The U.S. Supreme Court’s refusal Monday to review a lower court ruling that the cross atop Mount Soledad is unconstitutional means the structure will have to be changed significantly to avoid being taken down, according to a professor at the California Western School of Law.
The case will revert to local courts to create a remedy that satisfies last year’s opinion of the U.S. 9th Circuit Court of Appeals, said constitutional law professor Glenn Smith. Solutions could range from altering the memorial to going as far as taking the 43-foot-tall cross down, but the status quo will not do, he said.
“Whatever takes place would have to be an overall change so that an observer would not feel like the dominant figure is a Christian symbol,” Smith told City News Service.
The cross would have to be viewed as one of several elements of a memorial that honors veterans, he said.
The Mount Soledad Memorial has been the subject of ongoing litigation for the past two decades.
In 1989, two Vietnam veterans sued the city of San Diego, seeking to enjoin it from allowing the cross to remain on city land.
The land on which the cross sits has been under the control of the federal government since 2006, when Congress passed a law allowing seizure of the land for use as a war memorial.
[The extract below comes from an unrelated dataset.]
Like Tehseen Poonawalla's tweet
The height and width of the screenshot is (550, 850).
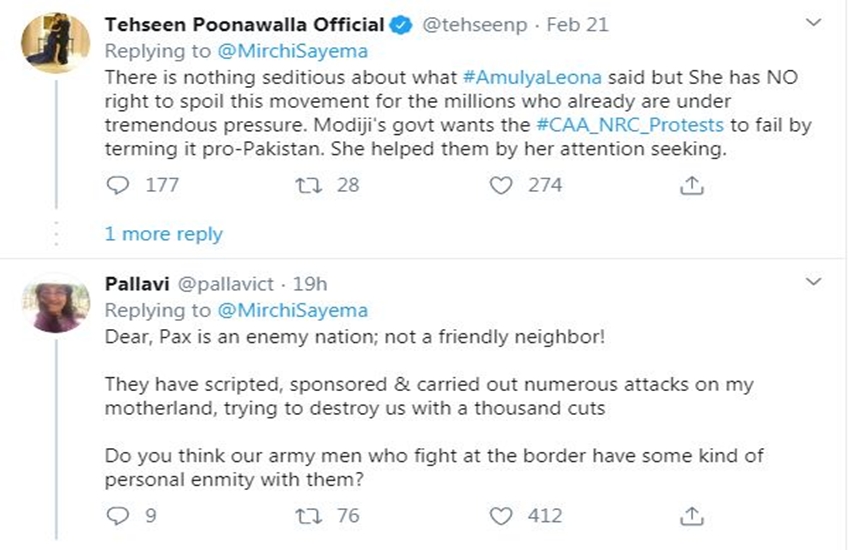503,185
“I was somewhat surprised they didn’t take the case,” Smith said. “It seemed like a perfect opportunity to resolve a long-running issue of legal doctrine.”
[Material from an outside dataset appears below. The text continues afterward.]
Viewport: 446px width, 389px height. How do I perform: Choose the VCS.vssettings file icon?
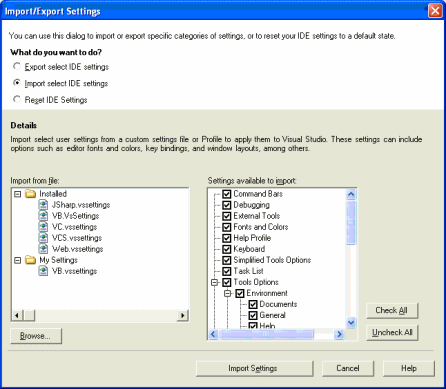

He said the nation’s highest court could decide to take the case later, once a ruling is made on remedies in lower courts.
David Blair-Loy, of the American Civil Liberties Union of San Diego and Imperial Counties, told 10News the high court justices made the right decision in refusing to hear the case.
“The 9th circuit decision was right on point on these facts and circumstances,” Blair-Loy said. “Clearly the government has no business playing favorites in religion.”
District 52 U.S. Congressman Duncan Hunter made the following statement after the Supreme Court decided not to consider the constitutionality of the memorial in San Diego:
“This ruling by the court is not a final judgment. The Mt. Soledad Veterans Memorial will return to the lower courts and, as Justice Alito said in his statement, ‘it remains unclear precisely what action the federal government will be required to take.’
“The Supreme Court passed on an immediate opportunity to settle this issue once and for all. But, in the process, the court continues to leave open the possibility that it will accept the case and make a constitutional determination in the future. That is good news overall.
“There are still issues that need to be settled, and this case will continue to be watched closely in the interest of preserving such a historic memorial that pays tribute to the service and sacrifice of America’s veterans.”
Rep. Brian Bilbray, R-Solana Beach, issued a statement condemning the legal opposition to the cross as an insult to veterans and their service.
“I intend to work with my colleagues to promote religious tolerance and find a way to defend this beloved memorial that has served as a symbol of sacrifice for San Diego’s veterans for nearly 100 years,” Bilbray said.